Josh, a climber from my great state of Georgia, RSVP’ed as a “maybe” for HC’s July 2010 convention, and if he had been able to come, maybe you’d have met him.
The first time I met Josh, I was utterly charmed. Most straight guys wouldn’t step anywhere near an aerial fabric, either because it looks frightening, or because it’s not the butchest activity to try for the first time (or ever) in front of others. One time at the climbing gym, unmoved by either concern, he insisted that I show him a few moves, and he picked it up immediately. Me and a gay friend sighed, that fuck-shit-motherfucker sigh resenting that someone so amazing doesn’t bat for our team. Us crushing on him didn’t bother him either. This made the resentment yet worse. So cool!
Six months ago, he fell in Tallulah Gorge.
When someone dies, your response isn’t about the person who died, it’s about you. Which is why when you hear about a death, the most immediate reaction is to find out exactly how it happened, and then once you find that out, you can distance yourself from it. “I don’t do that, therefore, I am safe.”
But I don’t feel safe. I imagine, like the rest of us players in the “extreme” sports, he participated because these activities order the emotional tumult we find inherent. People who smile are aware more than anyone of the costs of living authentically–social rejection and the fear of not doing what everyone else is doing are a certain penalty, and so the risk of physical danger is just another bullet in the ledger. I feel like the context of his death, expanded to the appropriate level of generality, implicates me, and us.
I feel bitter, and sad, detached, and angry, and vaguely guilty, despite being a hundred miles away.
When I was a freshman in college, the world opened up. So much changed since then. I learned to climb, I became an atheist, had sex, fell in love, traveled to new places, took big ice cream scoops out of my brain and replaced them with (usually) better things. He was nineteen, about to carve his own path, but we lost him and what he would have become.
We don’t know how to talk about it, so we revert to the conversations we would have had before. “How are you?” “Good. How are you?” “Good.” Everyone has bags under their eyes.
The margin of safety in our sport ebbs and flows, as it does with even the most mundane activities–not everyone rides around in a brand new Volvo with side curtain airbags. Maybe it’s too expensive and what we have is the safest we can get, or maybe we just don’t want a goddamn ugly Volvo. Sometimes we drift off a trad route to a runout, and decide that it’s safer to keep going rather than down-climb. Or we see a route, weigh the risks, and climb it anyway. This is the same choice you make when you step out of the house, have sex, cross an intersection.
Trad climbers will say (well, not if they’re honest) that they always put in more pieces, sport climbers will say they don’t climb trad, non-climbers will say they don’t climb, etc.
Even the most edge pushing trad climbers fall faster to heart disease and car crashes. And yet climbing accidents suffer an almost religious examination, despite being indistinguishable from the pleasures of an antique car or a hamburger.
I think it risks being reductive to say that Josh died doing something he loved–I’d rather say that he died being himself. His attitude was to be open to the world. I’m sure this hurt him before.

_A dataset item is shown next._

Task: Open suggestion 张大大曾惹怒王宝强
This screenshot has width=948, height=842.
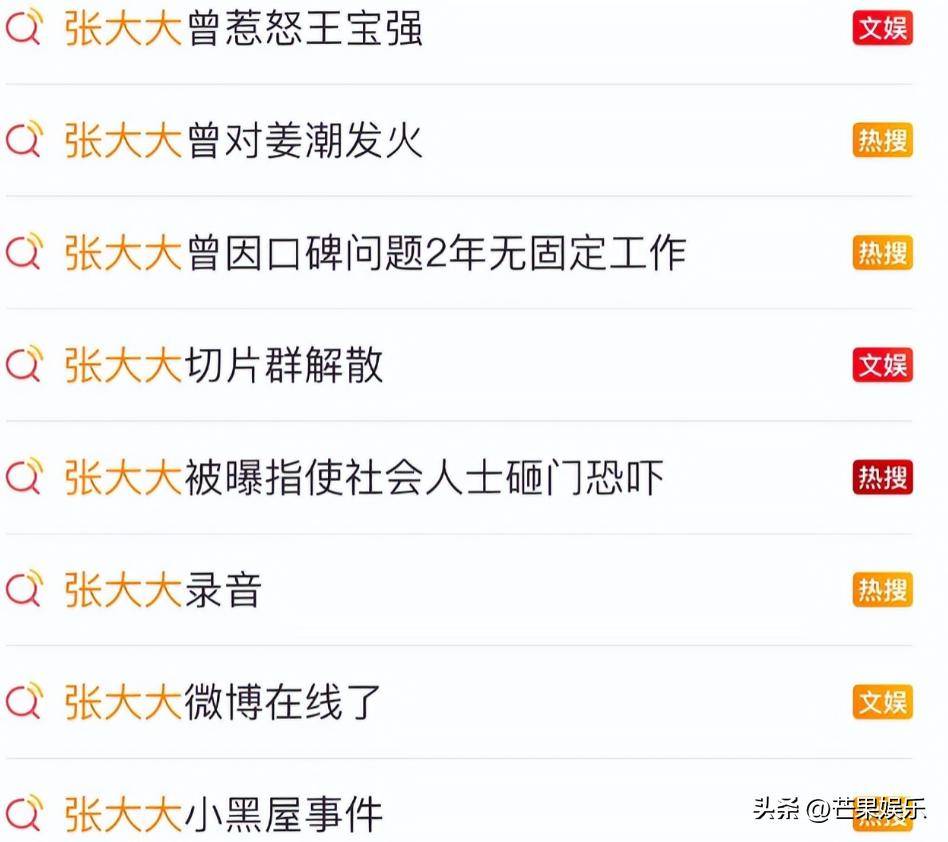Action: click(244, 28)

It would be too easy to say you would have put in more pieces. I’m sure there are moments in your life, whether in climbing or elsewhere, where the background thought was (or the equivalent of) “don’t fall.” If X, then catastrophe, and the chance of X can’t be eliminated. My brother almost died in a bike accident–I still ride my bike, and he now rides a motorcycle.

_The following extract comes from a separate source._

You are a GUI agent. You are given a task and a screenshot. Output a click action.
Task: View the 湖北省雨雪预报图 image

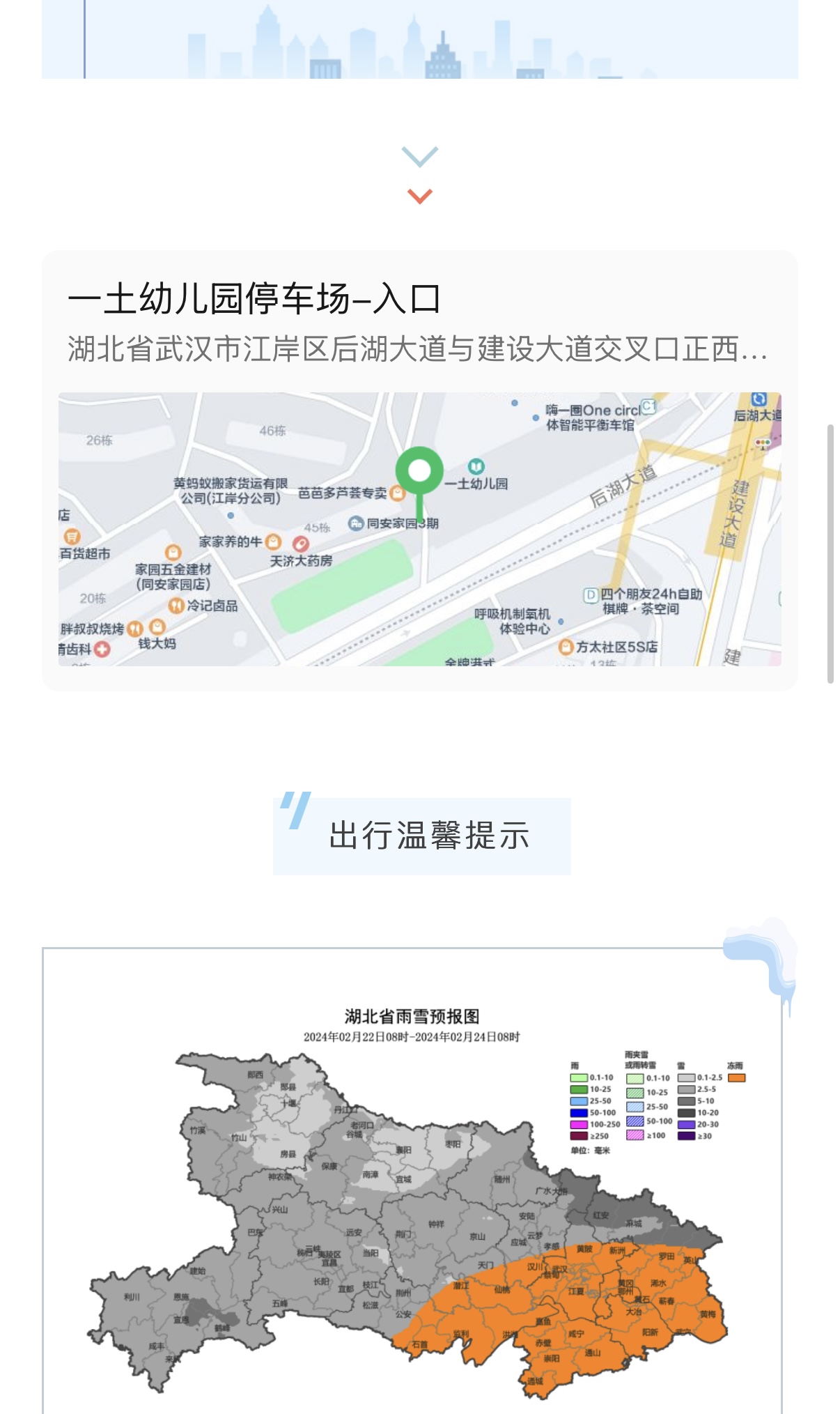point(412,1199)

If there is one thing to be said of climbing and the nature of the risk that makes it unique to us, I would say that it’s the cognizance of the risk. The legal term of art is “assumption of risk.” Climbers are, I’ve found, universally very well aware of the risks they are taking, and accepting of those risks as part of the deal.
I wish he had put in more pieces, taken a different route, gotten up thirty seconds earlier that morning, but it’s too late to ask for that now. The most we can say at this point is that, if he’s anything like the rest of us, his sport was representative of a much larger image of living the life that he wanted. A more risk averse person wouldn’t have embraced other people so easily or had a smile that tore through walls. Fate’s roll of the dice confined us to enjoy Josh’s presence for a terribly brief slice of time.
I ask myself if I knew him well enough to justify feeling this shocked. I know there are not many people who make others feel welcome in the climbing community, but he was one of them. When people die, there are always emotions that you want to instantiate in words, but you don’t, for fear of some social rejection. It’s the same reason most people don’t smile. I feel pretty weird writing and posting this, for example. I can’t eulogize him as well as the people who were close to him. But that boundary would have meant nothing to him–I know if I had died before him, he would have said something about me. Maybe he was afraid, and he just overcame it on an incredibly regular basis. I hope the memory and example of his life will at least partly replace what we lost.
A smile etches itself into memory in a world of fear. His death has and will continue to burn for an enormous number of people.